9 de agosto de 2017

A PROPÓSITO DE DEPORTAÇÃO DAS CRIANÇAS TALIBÉS

Foi com profunda estranheza e de incomprensão que a LGDH registou as declarações do Primeiro-ministro, segundo as quais «todas as crianças que forem apanhadas a mendigar nas ruas de Bissau serão presas e deportadas para as ilhas». Estas infelizes declarações, para além de serem desajustadas para com as nobres funções do Primeiro-ministro, ignoram o verdadeiro drama social por que passam milhares de crianças, forçadas a deambular nas ruas de Bissau em nome da sobrevivência dos seus respectivos mestres.

A complexidade deste fenómeno brutal, que poe em causa os mais elementares direitos das crianças, ultrapassa meras medidas cosméticas e populistas as quais em nada contribuem para melhorar uma realidade social atentatória à vida e integridade física das vítimas.

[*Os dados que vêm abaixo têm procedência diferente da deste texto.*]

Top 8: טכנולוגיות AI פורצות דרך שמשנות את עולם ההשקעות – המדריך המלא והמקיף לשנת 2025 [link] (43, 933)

Aliás, é curioso constatar que o Primeiro-ministro ao invez de anunciar medidas legislativas e operacionais adequadas, para sancionar aqueles que enviam as crianças nas ruas para mendigar, decreta ilegalmente a deportação daqueles que sofrem pela inacção do estado.
Como é do conhecimento público, a situação geral das crianças na Guiné-Bissau não pode ser dissociada das dificuldades conjunturais e estruturais que este país enfrenta a vários anos, agravada pela constante instabilidade política que afeta sobremaneira o seu tecido económico e social. Apesar do país dispor de instituições e organizações da sociedade civil que trabalham no domínio da defesa e proteção dos direitos das mesmas e de instrumentos jurídicos internos que consagram preceitos em prol das crianças, nomeadamente, a Constituição da República, o Código Penal, o Estatuto de Assistência Jurisdicional de Menores, existem fraquezas no capítulo das suas aplicaçoes e os mesmos carecem de harmonização com os instrumentos internacionais de defesa e proteção dos direitos das crianças. Com efeito, o sistema de proteção jurídica e social das crianças é deficitário em todas as suas vertentes, particularmente com a ineficácia dos tribunais especializados para dirimir os casos de crianças em conflito com a lei, para além das limitações de acesso aos serviços sociais básicos. A tudo isto se associam as indefinições e sobreposições das atribuições institucionais e uma inexistência de estratégias de coordenação no domínio da proteção das crianças.

Em consequência, os direitos à participação, desenvolvimento, proteção e sobrevivência, que assistem às crianças à luz da ordem jurídica nacional e do direito internacional, continuam ainda a ser um objetivo muito longe de se atingir.
A LGDH no quadro da sua missão de promoção e protecção dos direitos humanos tem publicado relatórios regulares sobre a situação dos direitos humanos na Guiné-Bissau com capitulos específicos sobre a situação da infancia no nosso país. Estes sucessivos relatórios, recomendam ao governo a premente necessidade de aprovação de uma lei contra a mendicidade forçada, criando assim uma base jurídica forte para a erradicação desta prática cultural violenta.

Infelizmente, os sucessivos governos sempre fizeram ouvido de mercador, e nunca colocaram este e outros assuntos de capital importância nas suas agendas prioritárias.